▶ Try it: In the records that follow, find each line containing "badge" and copy it.
(Provided data Opens)
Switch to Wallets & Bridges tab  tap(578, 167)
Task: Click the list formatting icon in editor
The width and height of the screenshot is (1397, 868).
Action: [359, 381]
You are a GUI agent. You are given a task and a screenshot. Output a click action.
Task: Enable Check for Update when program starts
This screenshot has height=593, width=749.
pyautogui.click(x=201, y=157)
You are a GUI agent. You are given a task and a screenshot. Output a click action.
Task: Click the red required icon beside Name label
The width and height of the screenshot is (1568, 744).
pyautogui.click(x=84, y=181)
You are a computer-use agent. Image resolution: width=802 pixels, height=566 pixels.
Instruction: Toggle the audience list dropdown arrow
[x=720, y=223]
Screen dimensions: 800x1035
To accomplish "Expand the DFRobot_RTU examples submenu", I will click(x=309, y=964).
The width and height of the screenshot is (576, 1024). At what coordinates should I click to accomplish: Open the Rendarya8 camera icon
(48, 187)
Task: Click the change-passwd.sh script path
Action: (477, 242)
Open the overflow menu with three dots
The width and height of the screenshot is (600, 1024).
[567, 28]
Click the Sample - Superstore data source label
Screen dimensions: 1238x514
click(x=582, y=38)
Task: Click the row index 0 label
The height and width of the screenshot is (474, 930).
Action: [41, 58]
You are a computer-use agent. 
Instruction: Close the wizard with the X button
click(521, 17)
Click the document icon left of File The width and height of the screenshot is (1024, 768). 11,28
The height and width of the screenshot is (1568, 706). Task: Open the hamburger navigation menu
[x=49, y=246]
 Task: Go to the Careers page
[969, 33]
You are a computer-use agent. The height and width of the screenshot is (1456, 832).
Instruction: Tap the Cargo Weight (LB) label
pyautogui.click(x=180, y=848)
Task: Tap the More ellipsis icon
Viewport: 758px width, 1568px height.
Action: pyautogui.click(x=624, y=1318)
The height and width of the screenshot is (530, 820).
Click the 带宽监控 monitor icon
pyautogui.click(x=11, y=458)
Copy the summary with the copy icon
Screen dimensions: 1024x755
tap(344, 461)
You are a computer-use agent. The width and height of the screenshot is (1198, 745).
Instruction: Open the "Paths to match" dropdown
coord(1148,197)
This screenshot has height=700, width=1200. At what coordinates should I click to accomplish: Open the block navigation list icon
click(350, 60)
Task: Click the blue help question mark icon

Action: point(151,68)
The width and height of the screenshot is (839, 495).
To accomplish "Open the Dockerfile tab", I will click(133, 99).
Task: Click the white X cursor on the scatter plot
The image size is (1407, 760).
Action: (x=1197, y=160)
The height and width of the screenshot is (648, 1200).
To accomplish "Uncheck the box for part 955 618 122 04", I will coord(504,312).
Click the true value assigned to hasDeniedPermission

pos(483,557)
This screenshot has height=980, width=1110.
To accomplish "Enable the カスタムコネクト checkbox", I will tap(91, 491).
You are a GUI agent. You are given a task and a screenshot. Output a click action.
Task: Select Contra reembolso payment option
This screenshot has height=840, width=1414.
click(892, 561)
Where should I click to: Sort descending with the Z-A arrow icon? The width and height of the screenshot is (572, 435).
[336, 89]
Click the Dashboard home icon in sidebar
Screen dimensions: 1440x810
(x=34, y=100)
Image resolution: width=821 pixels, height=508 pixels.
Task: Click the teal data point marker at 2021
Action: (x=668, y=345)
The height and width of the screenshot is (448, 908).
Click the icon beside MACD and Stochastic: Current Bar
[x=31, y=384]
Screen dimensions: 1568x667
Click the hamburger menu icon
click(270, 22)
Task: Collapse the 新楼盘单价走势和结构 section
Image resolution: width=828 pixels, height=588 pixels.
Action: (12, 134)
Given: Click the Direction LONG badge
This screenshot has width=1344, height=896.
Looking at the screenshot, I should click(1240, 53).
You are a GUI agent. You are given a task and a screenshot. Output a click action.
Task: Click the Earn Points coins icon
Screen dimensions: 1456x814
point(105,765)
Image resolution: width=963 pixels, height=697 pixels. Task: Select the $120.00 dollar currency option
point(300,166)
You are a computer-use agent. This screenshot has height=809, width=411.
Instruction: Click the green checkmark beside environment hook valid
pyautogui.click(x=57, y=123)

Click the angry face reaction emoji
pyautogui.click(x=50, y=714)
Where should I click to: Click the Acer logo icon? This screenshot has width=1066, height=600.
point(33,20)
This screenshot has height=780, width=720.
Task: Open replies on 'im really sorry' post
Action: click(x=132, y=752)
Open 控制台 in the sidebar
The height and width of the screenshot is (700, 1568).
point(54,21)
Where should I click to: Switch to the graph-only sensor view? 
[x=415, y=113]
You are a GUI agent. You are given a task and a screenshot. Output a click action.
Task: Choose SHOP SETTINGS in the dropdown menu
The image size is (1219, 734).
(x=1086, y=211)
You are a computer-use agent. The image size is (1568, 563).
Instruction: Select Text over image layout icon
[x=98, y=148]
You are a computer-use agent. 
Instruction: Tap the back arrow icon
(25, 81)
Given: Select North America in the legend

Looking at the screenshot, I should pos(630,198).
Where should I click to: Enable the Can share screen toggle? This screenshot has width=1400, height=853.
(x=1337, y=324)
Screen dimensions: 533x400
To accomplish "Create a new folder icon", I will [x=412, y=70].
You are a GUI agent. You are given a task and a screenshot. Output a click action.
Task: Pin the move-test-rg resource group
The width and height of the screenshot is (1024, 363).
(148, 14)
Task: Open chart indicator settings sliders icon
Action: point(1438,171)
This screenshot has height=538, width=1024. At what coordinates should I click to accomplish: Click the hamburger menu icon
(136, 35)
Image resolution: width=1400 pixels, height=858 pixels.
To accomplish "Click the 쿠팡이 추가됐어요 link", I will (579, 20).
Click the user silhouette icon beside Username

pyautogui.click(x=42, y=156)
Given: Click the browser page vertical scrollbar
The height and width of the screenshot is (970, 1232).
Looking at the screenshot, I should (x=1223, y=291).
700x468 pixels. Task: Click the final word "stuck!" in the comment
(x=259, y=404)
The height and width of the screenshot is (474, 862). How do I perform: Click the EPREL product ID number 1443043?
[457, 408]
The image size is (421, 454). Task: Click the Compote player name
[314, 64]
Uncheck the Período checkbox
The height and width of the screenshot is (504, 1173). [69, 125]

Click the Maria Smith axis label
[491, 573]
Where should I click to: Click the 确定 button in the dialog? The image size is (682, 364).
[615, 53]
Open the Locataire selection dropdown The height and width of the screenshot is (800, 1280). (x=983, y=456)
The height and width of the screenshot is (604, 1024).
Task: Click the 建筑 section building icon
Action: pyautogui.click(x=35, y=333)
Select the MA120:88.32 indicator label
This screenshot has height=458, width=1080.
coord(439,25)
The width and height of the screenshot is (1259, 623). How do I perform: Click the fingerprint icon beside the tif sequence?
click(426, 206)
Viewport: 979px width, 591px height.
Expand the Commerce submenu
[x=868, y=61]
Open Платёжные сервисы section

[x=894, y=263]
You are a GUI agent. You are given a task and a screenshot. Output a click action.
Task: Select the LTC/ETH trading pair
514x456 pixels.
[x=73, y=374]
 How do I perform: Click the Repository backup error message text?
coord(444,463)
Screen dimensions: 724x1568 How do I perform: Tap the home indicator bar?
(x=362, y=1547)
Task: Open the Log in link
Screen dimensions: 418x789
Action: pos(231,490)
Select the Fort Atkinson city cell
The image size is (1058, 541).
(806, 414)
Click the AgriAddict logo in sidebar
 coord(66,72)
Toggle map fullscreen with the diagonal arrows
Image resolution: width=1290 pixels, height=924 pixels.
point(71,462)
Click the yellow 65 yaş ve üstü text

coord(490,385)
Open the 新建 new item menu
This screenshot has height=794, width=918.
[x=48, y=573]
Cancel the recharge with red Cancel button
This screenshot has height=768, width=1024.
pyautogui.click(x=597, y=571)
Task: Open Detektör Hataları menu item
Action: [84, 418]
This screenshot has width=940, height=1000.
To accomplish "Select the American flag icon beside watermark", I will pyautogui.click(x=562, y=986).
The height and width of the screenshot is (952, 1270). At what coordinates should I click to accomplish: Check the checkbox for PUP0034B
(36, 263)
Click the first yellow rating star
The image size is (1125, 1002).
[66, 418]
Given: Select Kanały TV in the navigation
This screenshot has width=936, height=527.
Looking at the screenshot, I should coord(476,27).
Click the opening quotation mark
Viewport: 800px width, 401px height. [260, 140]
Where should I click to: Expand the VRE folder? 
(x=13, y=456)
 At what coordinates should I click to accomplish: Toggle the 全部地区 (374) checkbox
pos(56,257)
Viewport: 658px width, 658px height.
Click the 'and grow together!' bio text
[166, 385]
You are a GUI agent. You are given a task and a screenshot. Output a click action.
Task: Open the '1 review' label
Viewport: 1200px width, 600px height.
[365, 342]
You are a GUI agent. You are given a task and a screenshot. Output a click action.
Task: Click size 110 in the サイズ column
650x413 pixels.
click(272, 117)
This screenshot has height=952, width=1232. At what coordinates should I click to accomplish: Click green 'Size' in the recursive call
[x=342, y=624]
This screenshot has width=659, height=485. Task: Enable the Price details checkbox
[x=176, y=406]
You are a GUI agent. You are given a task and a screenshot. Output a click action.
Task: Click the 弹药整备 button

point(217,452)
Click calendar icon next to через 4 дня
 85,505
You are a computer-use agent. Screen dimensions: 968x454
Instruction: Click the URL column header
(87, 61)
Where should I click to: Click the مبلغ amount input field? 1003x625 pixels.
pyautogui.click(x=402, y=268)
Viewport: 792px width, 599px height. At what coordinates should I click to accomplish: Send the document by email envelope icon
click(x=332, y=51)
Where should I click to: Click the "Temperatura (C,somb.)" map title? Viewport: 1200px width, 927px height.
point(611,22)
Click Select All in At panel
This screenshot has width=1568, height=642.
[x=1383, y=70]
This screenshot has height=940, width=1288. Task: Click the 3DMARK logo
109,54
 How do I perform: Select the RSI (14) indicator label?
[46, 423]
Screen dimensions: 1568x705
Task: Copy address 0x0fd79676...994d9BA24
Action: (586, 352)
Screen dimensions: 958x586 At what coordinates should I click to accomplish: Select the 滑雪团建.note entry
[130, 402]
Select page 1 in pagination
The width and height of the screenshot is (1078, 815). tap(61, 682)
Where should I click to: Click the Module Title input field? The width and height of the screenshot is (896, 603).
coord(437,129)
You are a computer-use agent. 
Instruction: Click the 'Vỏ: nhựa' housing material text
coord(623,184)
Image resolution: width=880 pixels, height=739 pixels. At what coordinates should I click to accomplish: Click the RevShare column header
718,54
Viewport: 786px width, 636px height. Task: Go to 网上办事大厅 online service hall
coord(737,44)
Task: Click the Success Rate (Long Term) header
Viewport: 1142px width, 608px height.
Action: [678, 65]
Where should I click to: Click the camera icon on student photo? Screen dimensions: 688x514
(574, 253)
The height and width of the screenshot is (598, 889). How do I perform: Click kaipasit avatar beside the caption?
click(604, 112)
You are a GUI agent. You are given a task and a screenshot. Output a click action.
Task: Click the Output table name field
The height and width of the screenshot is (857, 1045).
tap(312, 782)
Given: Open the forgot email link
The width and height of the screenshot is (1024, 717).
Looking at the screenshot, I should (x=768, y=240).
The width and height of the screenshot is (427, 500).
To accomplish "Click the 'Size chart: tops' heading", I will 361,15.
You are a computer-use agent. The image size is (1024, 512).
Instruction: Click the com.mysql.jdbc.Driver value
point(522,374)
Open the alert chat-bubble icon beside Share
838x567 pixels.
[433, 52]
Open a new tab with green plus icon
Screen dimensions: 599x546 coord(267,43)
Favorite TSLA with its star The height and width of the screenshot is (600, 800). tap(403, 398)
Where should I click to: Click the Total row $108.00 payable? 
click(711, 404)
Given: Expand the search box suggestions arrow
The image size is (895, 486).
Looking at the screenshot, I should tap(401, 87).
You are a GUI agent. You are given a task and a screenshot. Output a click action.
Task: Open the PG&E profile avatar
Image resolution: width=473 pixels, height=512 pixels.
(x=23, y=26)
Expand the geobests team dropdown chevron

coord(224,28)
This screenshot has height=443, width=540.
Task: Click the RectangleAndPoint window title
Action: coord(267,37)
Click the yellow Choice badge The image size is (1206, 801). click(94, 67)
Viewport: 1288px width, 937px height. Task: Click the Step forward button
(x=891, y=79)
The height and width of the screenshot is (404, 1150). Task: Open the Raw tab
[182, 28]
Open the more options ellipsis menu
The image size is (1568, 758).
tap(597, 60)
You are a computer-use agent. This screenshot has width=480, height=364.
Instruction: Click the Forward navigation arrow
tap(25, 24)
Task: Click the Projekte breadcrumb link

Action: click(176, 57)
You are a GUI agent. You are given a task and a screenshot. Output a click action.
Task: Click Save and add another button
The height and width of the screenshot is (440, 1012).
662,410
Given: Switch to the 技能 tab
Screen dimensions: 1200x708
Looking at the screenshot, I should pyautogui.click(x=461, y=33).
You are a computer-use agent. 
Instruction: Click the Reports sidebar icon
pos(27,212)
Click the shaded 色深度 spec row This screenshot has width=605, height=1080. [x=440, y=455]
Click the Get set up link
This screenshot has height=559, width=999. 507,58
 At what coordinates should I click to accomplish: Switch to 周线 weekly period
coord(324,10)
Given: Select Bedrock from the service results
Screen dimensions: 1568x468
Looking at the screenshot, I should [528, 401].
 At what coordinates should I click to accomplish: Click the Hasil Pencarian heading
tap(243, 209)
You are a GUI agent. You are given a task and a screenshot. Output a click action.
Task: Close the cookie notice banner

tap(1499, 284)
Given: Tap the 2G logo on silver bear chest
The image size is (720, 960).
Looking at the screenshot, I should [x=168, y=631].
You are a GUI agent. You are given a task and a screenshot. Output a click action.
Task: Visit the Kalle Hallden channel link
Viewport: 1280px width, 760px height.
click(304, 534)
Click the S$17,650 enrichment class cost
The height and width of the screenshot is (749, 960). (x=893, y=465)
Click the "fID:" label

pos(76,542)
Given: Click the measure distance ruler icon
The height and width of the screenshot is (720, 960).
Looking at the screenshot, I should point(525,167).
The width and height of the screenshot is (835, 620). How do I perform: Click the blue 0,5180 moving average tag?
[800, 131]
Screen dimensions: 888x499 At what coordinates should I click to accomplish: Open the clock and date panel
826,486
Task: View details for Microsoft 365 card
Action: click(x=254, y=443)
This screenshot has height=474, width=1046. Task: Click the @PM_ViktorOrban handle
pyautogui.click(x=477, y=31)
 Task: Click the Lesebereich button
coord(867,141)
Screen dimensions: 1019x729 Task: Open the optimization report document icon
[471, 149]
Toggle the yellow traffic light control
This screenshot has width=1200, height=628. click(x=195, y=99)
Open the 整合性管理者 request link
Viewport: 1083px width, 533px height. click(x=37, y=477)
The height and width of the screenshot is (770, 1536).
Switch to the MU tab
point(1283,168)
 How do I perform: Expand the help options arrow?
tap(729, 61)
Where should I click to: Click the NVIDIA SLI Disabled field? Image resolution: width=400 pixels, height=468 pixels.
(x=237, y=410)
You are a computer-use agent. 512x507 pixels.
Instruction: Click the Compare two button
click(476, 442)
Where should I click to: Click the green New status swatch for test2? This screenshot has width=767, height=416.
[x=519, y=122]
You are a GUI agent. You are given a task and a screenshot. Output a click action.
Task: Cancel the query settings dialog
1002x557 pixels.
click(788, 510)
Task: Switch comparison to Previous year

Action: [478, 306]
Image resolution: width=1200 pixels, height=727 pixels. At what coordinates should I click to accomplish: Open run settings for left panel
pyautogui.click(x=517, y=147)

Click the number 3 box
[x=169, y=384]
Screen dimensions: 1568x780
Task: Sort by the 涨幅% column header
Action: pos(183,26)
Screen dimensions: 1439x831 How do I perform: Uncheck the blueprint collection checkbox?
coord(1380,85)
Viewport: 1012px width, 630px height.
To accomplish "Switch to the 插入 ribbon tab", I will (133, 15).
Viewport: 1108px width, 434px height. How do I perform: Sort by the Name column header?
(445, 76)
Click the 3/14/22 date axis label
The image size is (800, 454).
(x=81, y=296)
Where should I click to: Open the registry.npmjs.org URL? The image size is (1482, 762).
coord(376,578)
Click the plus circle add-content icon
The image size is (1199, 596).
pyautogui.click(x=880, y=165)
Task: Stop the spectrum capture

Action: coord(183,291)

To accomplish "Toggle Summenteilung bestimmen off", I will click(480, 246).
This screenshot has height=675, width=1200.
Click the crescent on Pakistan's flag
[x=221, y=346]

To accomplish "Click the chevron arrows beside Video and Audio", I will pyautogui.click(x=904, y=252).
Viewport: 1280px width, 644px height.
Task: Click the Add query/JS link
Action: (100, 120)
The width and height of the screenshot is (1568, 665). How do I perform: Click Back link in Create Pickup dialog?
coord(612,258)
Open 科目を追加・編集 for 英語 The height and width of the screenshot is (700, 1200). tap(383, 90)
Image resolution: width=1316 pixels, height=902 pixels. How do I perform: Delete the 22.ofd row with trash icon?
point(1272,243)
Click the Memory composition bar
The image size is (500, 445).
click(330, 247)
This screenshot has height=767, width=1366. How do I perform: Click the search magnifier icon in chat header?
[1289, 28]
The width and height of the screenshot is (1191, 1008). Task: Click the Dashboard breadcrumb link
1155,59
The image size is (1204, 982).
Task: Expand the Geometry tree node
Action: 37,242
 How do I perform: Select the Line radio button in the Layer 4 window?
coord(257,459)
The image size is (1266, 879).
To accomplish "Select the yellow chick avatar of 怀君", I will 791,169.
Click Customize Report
(Provided data Closes)
▶ Exercise output:
Given: Click the Direction LONG badge
Click the yellow Choice badge The image size is (1206, 801). click(94, 67)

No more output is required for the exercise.